Tasks for this exercise:
a) Rewrite the part of the guidance on citing references that begins at the words "1. [Introduction to" and ends after "Algorithms by T. H. Cormen et al (2009, 3rd ed)", putting "Mergesort" wherever "Quicksort" stands.
b) Extend the guidance on citing references, picking up after its final sentence.

Source document:

===============

Rule of thumb: Provide references so that the work is uniquely identified and easily accessible for readers (in case of online resources).

Academic resources

References to books or papers should consist of more than a link or a book name. Not only do links break eventually, they also require a click; the reference should be clear as is. This means that title, authors and year should be stated. If available, a link to an online version is great; use DOI if at all possible (such links survive moving resources).

Google Scholar is a great help for finding meta data and free copies of articles.

As for formatting, I like to use a style emulating articles:

I got this from CLRS [1] but Sedgewick's work [2] seems relevant.


  1. [Introduction to Algorithms](http://mitpress.mit.edu/books/introduction-algorithms) by T. H. Cormen et al (2009, 3rd ed)
  2. [Implementing Quicksort programs](http://dx.doi.org/10.1145/359619.359631) by R. Sedgewick (1978)

I got this from CLRS [1] but Sedgewick's work [2] seems relevant.

  1. Introduction to Algorithms by T. H. Cormen et al (2009, 3rd ed)
  2. Implementing Quicksort programs by R. Sedgewick (1978)

Remember that the official versions of articles are often paywalled (you may not notice if you surf from a university IP); if you know a preprint version, please provide a link to it as well (not only!). Please don't link knowingly to illegal resources, though.

For books, you should include at least title and authors (year published and edition would be helpful). For papers, you generally should include at least title, authors, and where it was published (e.g., conference name and year; or journal name, volume, and number).

===============

Supplied information:

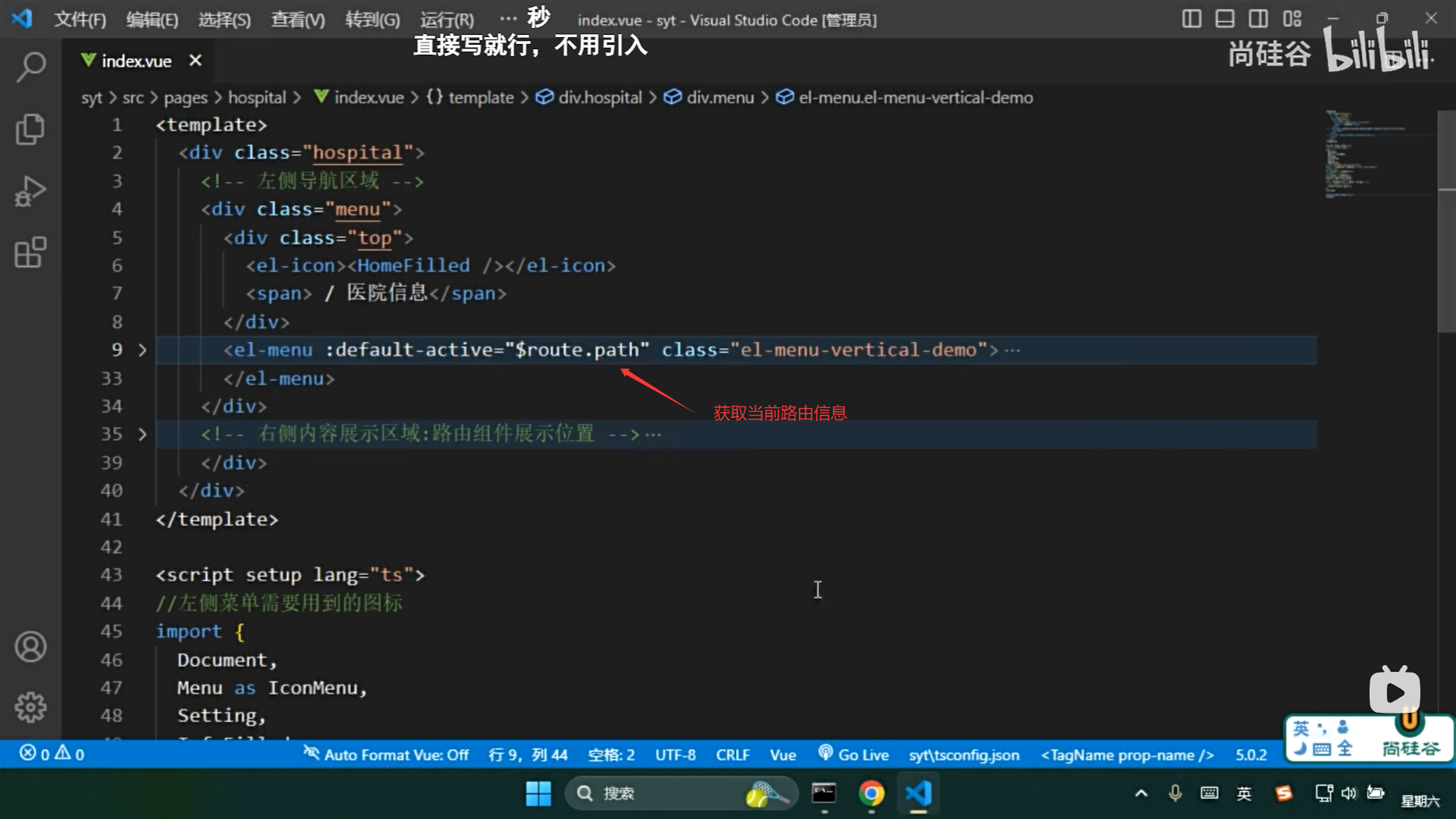Open the Customize Layout icon
The image size is (1456, 819).
(1292, 19)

===============

Responses per task:
a)
1. [Introduction to Algorithms](http://mitpress.mit.edu/books/introduction-algorithms) by T. H. Cormen et al (2009, 3rd ed)
  2. [Implementing Mergesort programs](http://dx.doi.org/10.1145/359619.359631) by R. Sedgewick (1978)

I got this from CLRS [1] but Sedgewick's work [2] seems relevant.

  1. Introduction to Algorithms by T. H. Cormen et al (2009, 3rd ed)

b)
Online resources

Cite with author, URL (prefer permalinks) and date of last access. You can use above scheme, or go inline like this:

[some article](http://hipblogginsite.com/hero/hype-topic-explained) by John Doe (accessed Jan 28, 2016)

Since websites usually go away (linking schemes break, domains change, sites are shut down, ...) and contents can change without notice (Wikipedia edits), make sure to quote the essential parts. Nobody wants to read dozens of pages in order to follow your post, so that's a good idea in any case.

If the website offers revisions (e.g. Wikipedia) you may want to link to the exact revision you are referencing. This is essential if you are asking about unclarities or suspected mistakes in the material, which will hopefully be fixed in the future and thus leave your question meaningless (unless you included the relevant passage as a quote, in which case a link to the revision is still a good idea).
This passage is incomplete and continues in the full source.